2,6‐Bis(diazaboryl)pyridine – A Ligand with Hemilabile Donor and Lewis Acid Functionalities

Abstract

The coordination chemistry of 2,6‐bis(diazaboryl)pyridine (dab2py) is studied towards selected halides of aluminum(III), gallium(III) and germanium(II). Addition of dab2py to AlBr3 readily yielded the salt of ligand induced ionization [(dab2py)AlBr2][AlBr4]. The aluminum atom in the cation is coordinated by the pyridine's nitrogen atom and also by one nitrogen atom of each diazaboryl group, resembling the coordination motif found for tridentate pincer ligands, e.g. 2,6‐diiminopyridines. By NMR spectroscopic measurements a rapid exchange reaction between all four Ndab‐atoms was detected, showing that the tridentate coordination motif of dab2py is less rigid compared with 2,6‐diiminopyridines. The adduct formation of dab2py and GaCl3 does not proceed at room temperature in solution. Addition of GeCl2·dioxane to this mixture gave the salt [(dab2py)GeCl][GaCl4]. The germanium atom is coordinated by the pyridine's nitrogen atom and a nitrogen atom of one diazaboryl group.
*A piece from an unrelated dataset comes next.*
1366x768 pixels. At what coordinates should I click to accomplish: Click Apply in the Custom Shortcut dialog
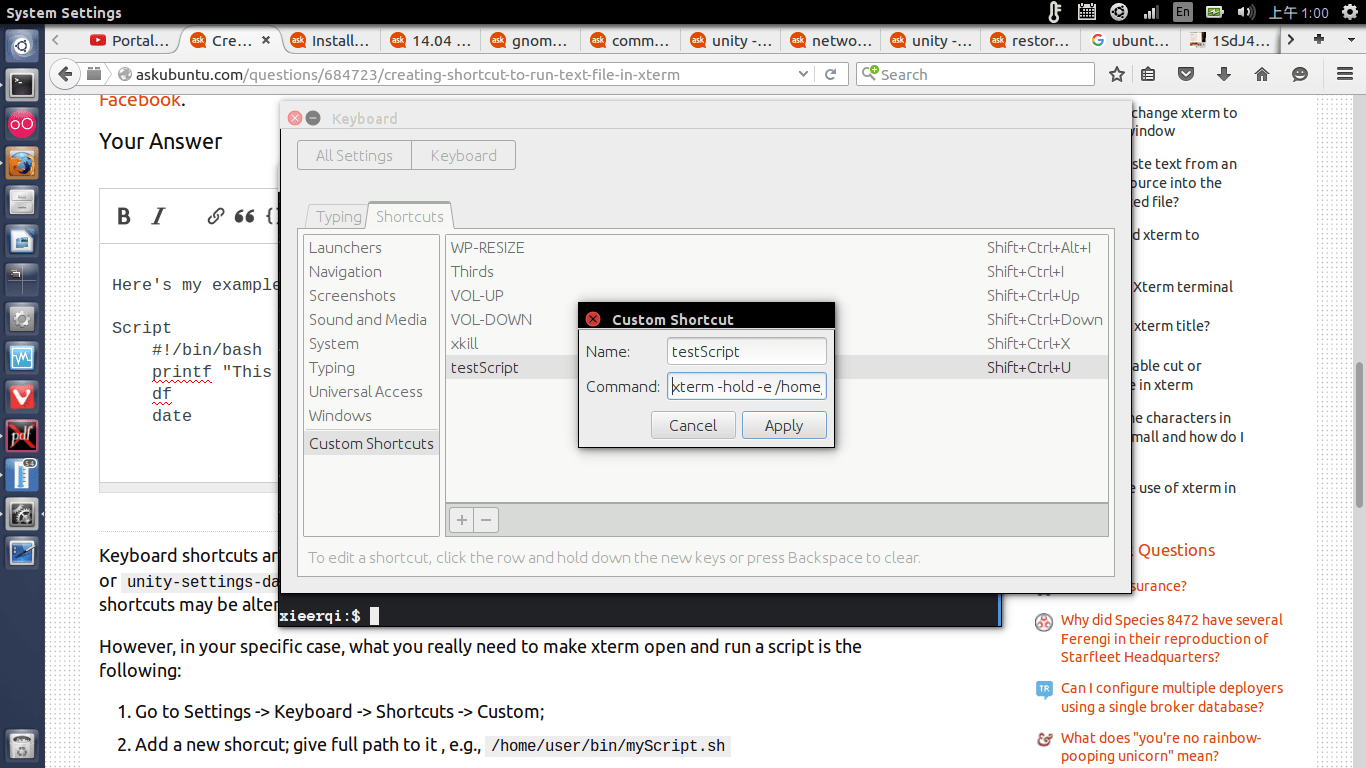784,424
The product of partial hydrolysis of the cation [(dab2py)GeCl]+ was isolated as single crystals. The structure determination revealed the insertion of an oxygen atom between the germanium atom and a boron atom, showing that the diazaboryl groups do not only provide hemilabile Lewis donor but also weak Lewis acid functionalities that are involved in the stabilization of main group cations.